Dießen hat einen neuen Seniorenbeirat

Briefwahl sorgt für hohe Wahlbeteiligung


Der Aufwand hat sich gelohnt, dieses Fazit zieht Seniorenbeiratswahlleiter Herbert Kirsch, Erster Bürgermeister der Marktgemeinde, und meint damit den Umstieg beim Wahlverfahren auf eine reine Briefwahl. Gemeinsam mit seinem Stellvertreter Peter Fastl sowie Seniorenreferent Alban Vetterl bildete er den Wahlausschuss, der am gestrigen Nachmittag das Ergebnis der Seniorenbeiratswahl offiziell verkündete.
Erstmals in der Geschichte des Seniorenbeirats in der Ammerseegemeinde wurde die Wahl nämlich nicht mehr in Form einer Urnen- sondern als Briefwahl durchgeführt. Das Ergebnis: Die Wahlbeteiligung stieg auf über 38 Prozent und hat sich damit im Vergleich zur letzten Wahl 2017 mehr als verdreifacht. Dass die Beteiligung so hoch ausfallen würde, war tatsächlich zwar erhofft, aber nicht wirklich erwartet worden.
3.469 Seniorinnen und Senioren waren zur Wahl aufgerufen, 1.323 haben von ihrem Stimmrecht Gebrauch gemacht, was einer Quote von 38,13 Prozent entspricht (2017: 10,56 Prozent).

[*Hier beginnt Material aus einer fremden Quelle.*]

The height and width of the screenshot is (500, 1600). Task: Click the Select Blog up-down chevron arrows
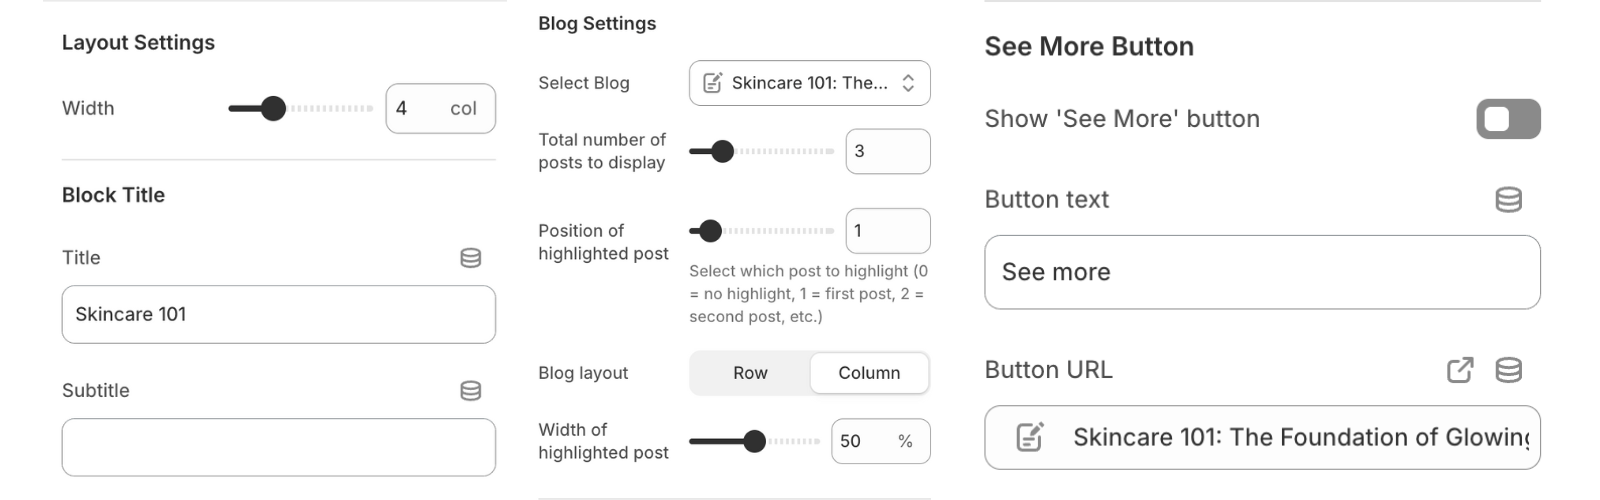tap(908, 83)
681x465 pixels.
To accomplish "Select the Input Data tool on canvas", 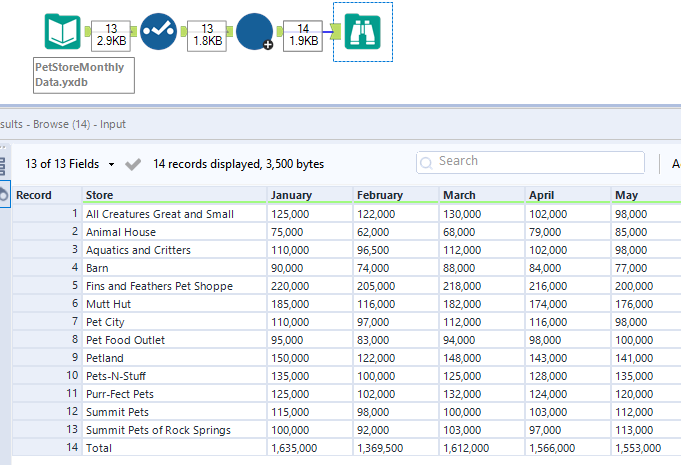I will pos(63,32).
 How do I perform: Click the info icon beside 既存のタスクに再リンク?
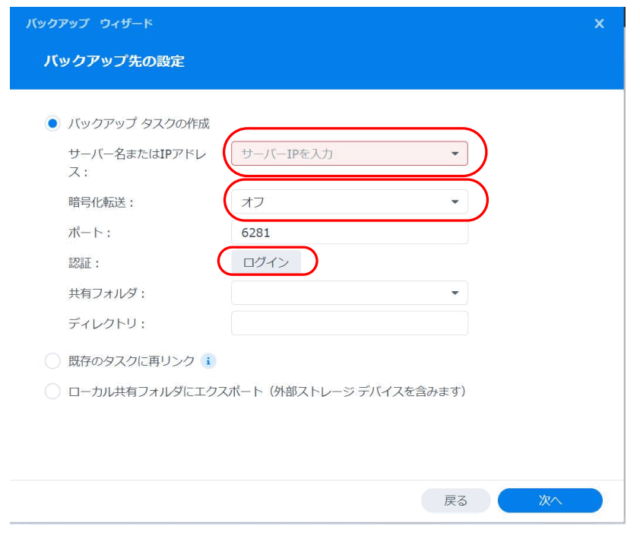tap(208, 361)
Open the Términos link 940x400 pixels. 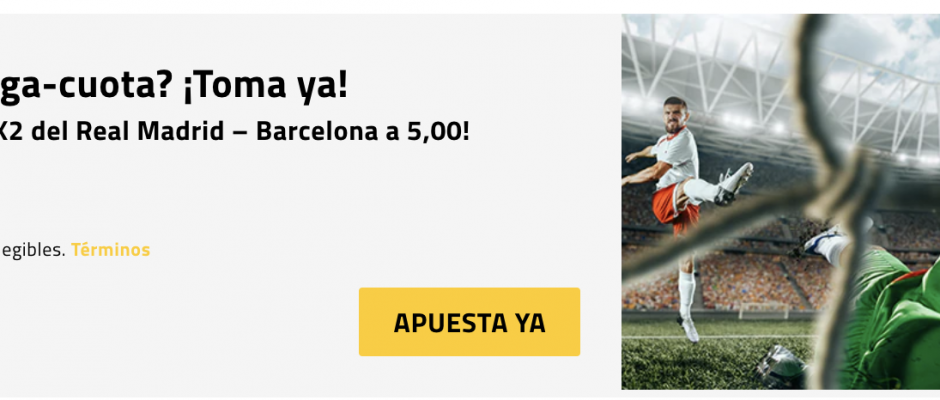110,249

Dass es im neuen Seniorenbeirat neue Gesichter geben wird, war vorauszusehen, nachdem sich bewährte Mitglieder wie Prof. Manfred Hoffmann, Elisabeth Tschimmel oder Ulrich Bensing für die kommenden drei Jahre nicht wieder zur Wahl stellen wollten. Nachdem auch Alfred Kube der Sprung in den siebenköpfigen Beirat nicht wieder geglückt ist, sitzen dort zukünftig nun gleich vier neue Gesichter.

Für die Belange der Senioren in der Marktgemeinde setzen sich damit in der folgenden dreijährigen Amtszeit (2019 bis 2022) Ute Kelm (928 Stimmen), Dr. Ludger Stürwald (808), Heinz Stelzer (744), Brigitte Lommatzsch (681), Marlen Emhofer (668), Regina Neubarth (656) und Hermann Gebel (646) ein. Nachrücker ist Alfred Kube (567 Stimmen).

Am 13. Juni wird sich der Seniorenbeirat offiziell konstituieren und dabei auch seinen Sprecher wählen.